EXTRACTED INFORMATION:
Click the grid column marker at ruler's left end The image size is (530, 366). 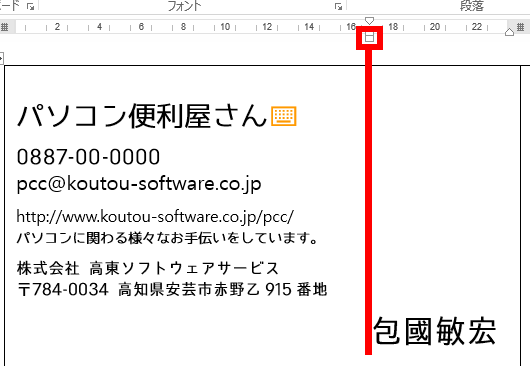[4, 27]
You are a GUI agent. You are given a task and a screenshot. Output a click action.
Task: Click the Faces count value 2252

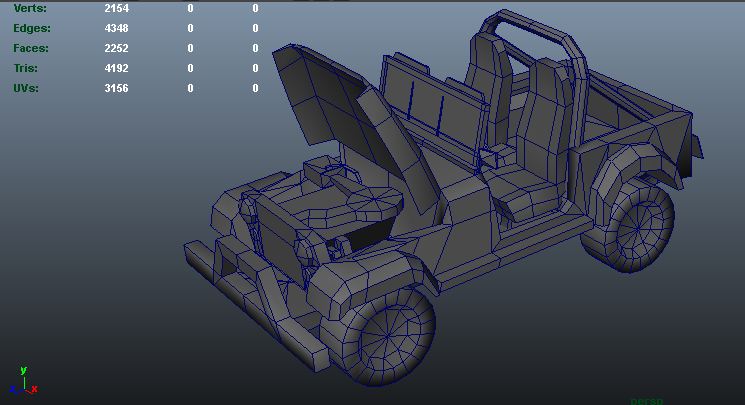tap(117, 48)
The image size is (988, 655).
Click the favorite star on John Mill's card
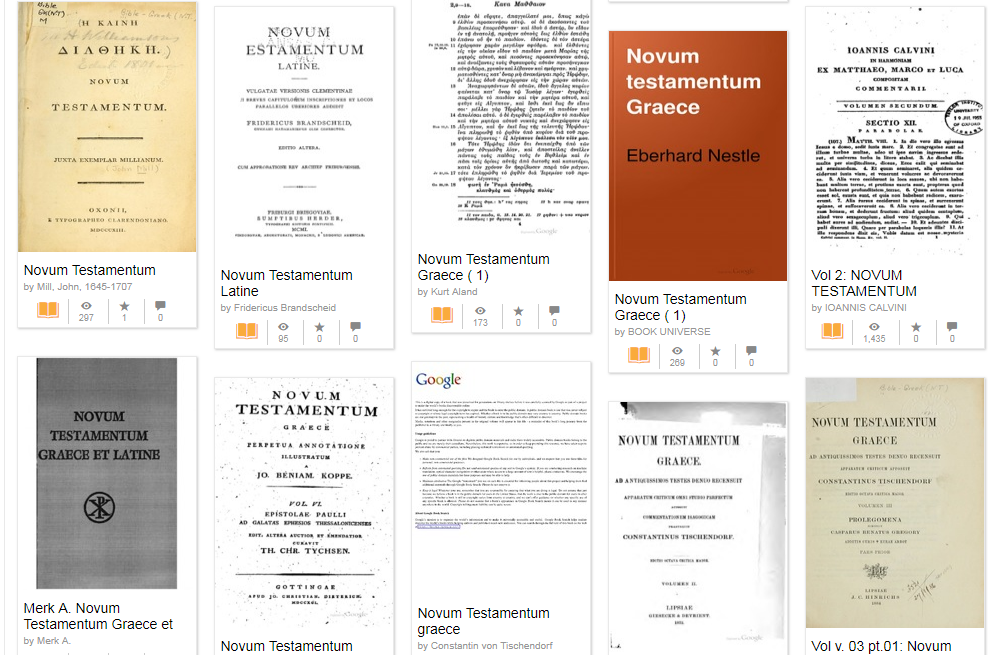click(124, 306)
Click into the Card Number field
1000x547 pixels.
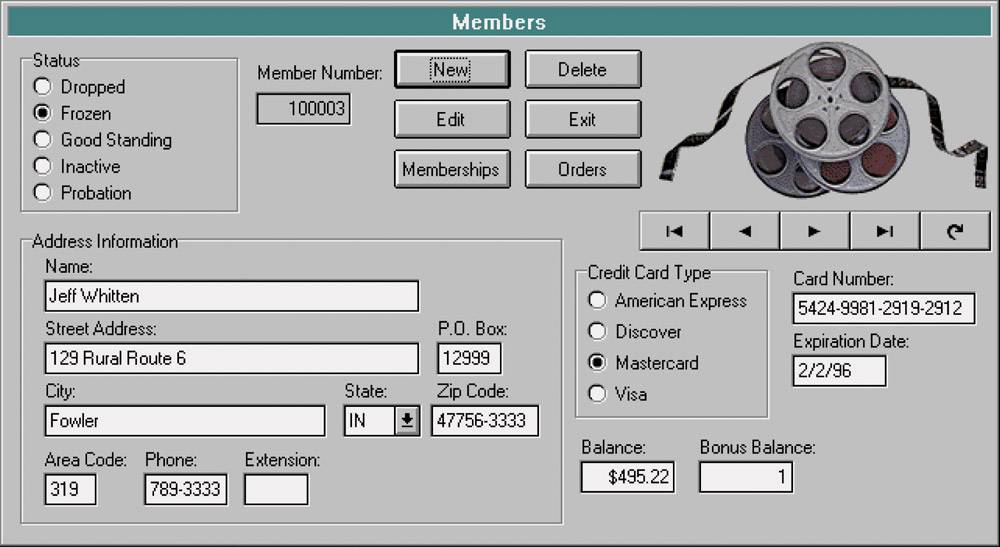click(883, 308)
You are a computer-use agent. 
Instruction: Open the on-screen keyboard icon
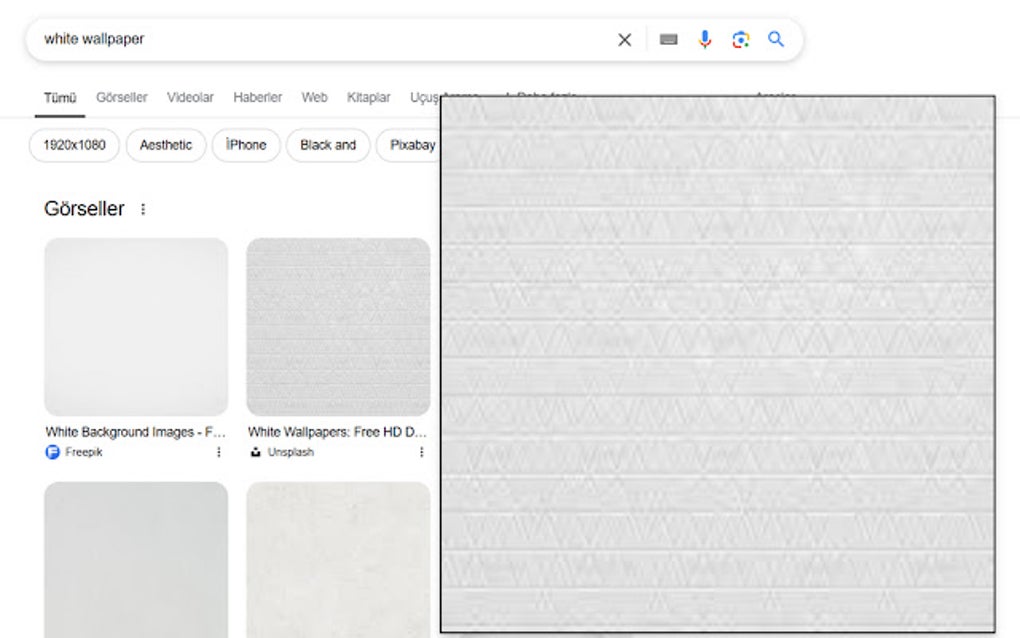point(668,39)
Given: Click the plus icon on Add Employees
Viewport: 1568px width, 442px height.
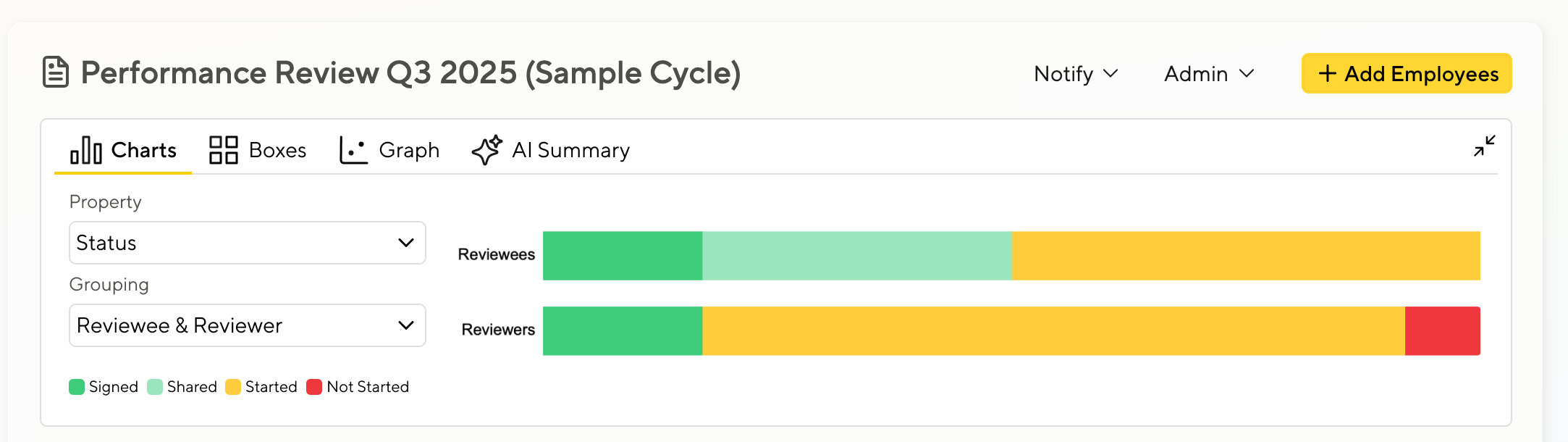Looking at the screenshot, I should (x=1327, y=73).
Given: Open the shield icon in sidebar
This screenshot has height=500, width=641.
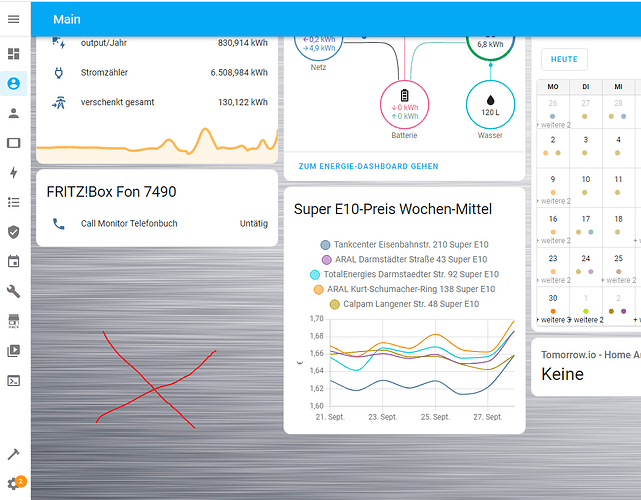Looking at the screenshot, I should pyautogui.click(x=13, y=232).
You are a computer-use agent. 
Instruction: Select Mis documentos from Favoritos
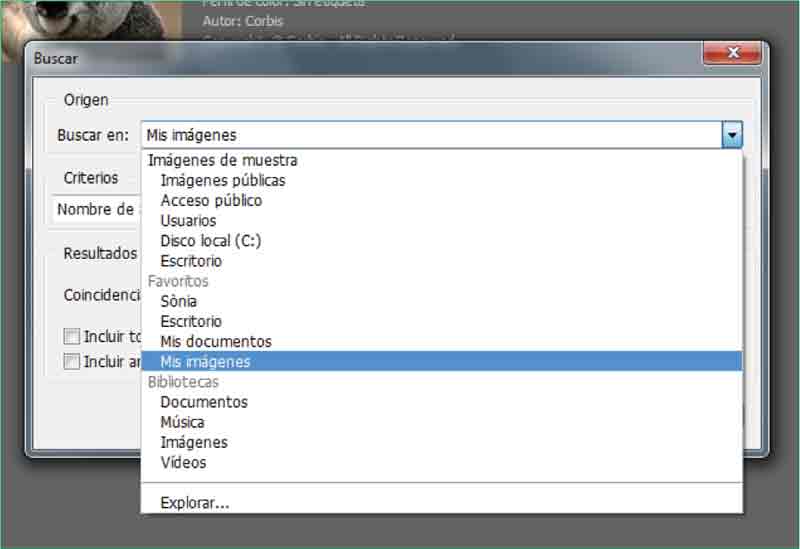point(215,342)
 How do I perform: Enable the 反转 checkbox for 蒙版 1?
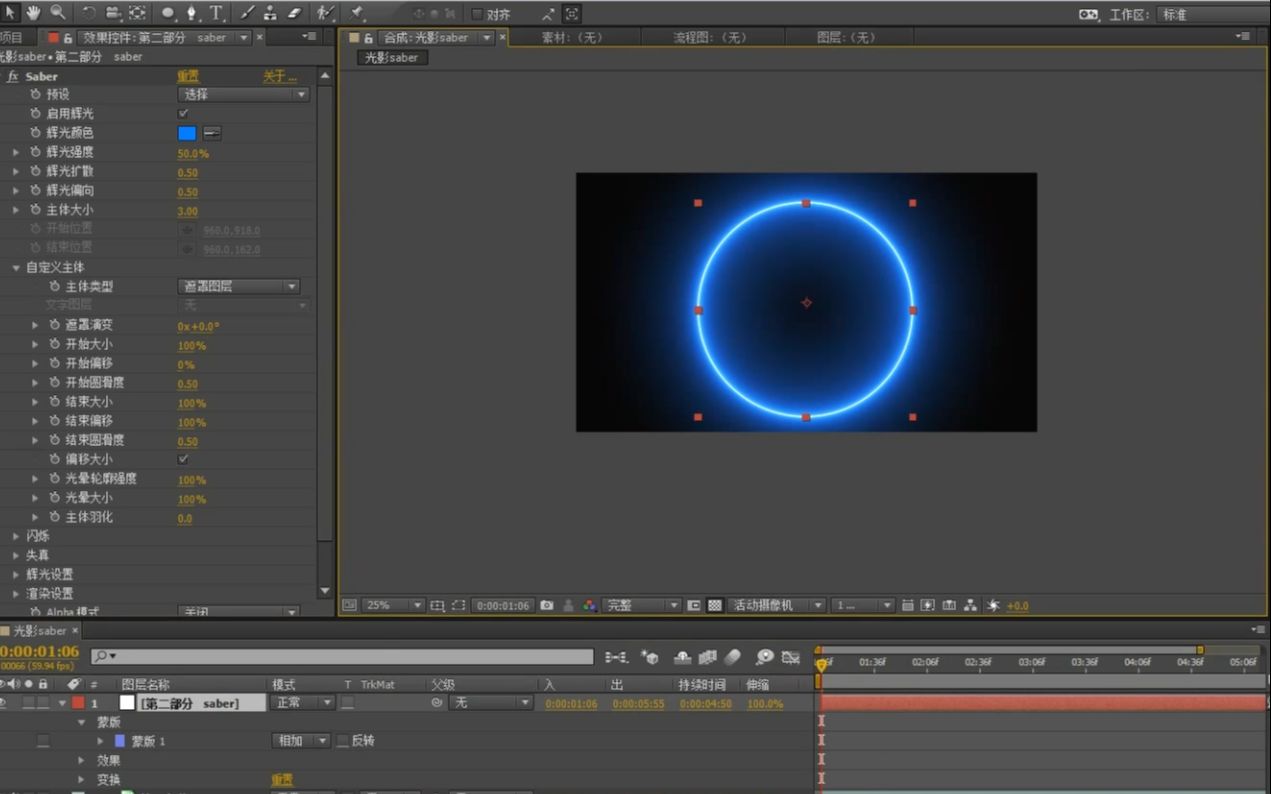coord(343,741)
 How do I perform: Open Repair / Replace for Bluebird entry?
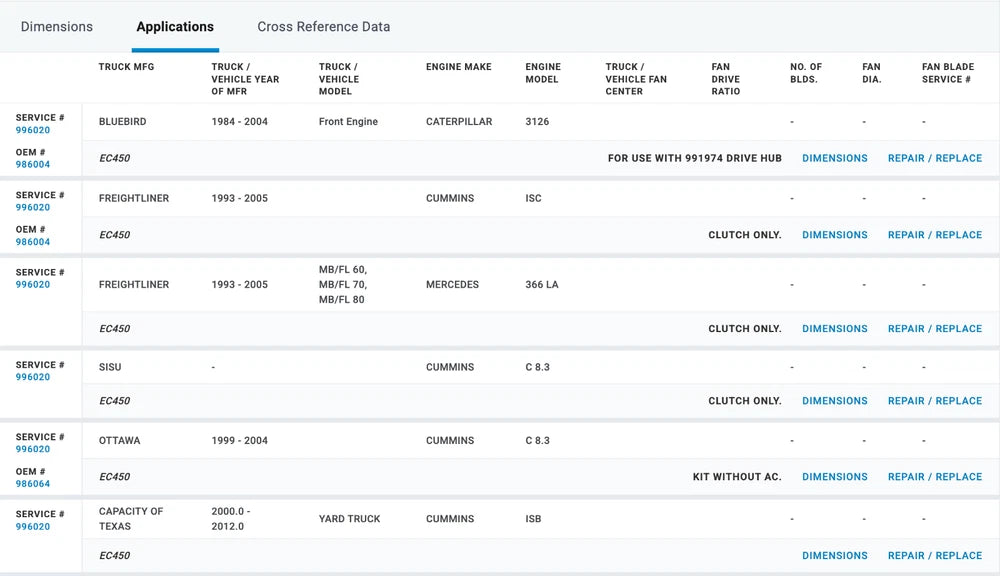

TASK REQUIREMENTS: Give back, word for word, every line of the data from the one containing "The image size is (988, 655)." down to the one containing "Looking at the screenshot, I should (x=1327, y=73).", both of those lines included. Leave the pictures out.

TASK RESULT:
The image size is (988, 655).
Click the favorite star on John Mill's card
click(124, 306)
Click into the Card Number field
1000x547 pixels.
click(883, 308)
You are a computer-use agent. 
Instruction: Open the on-screen keyboard icon
point(668,39)
Given: Click the plus icon on Add Employees
Viewport: 1568px width, 442px height.
Looking at the screenshot, I should (x=1327, y=73).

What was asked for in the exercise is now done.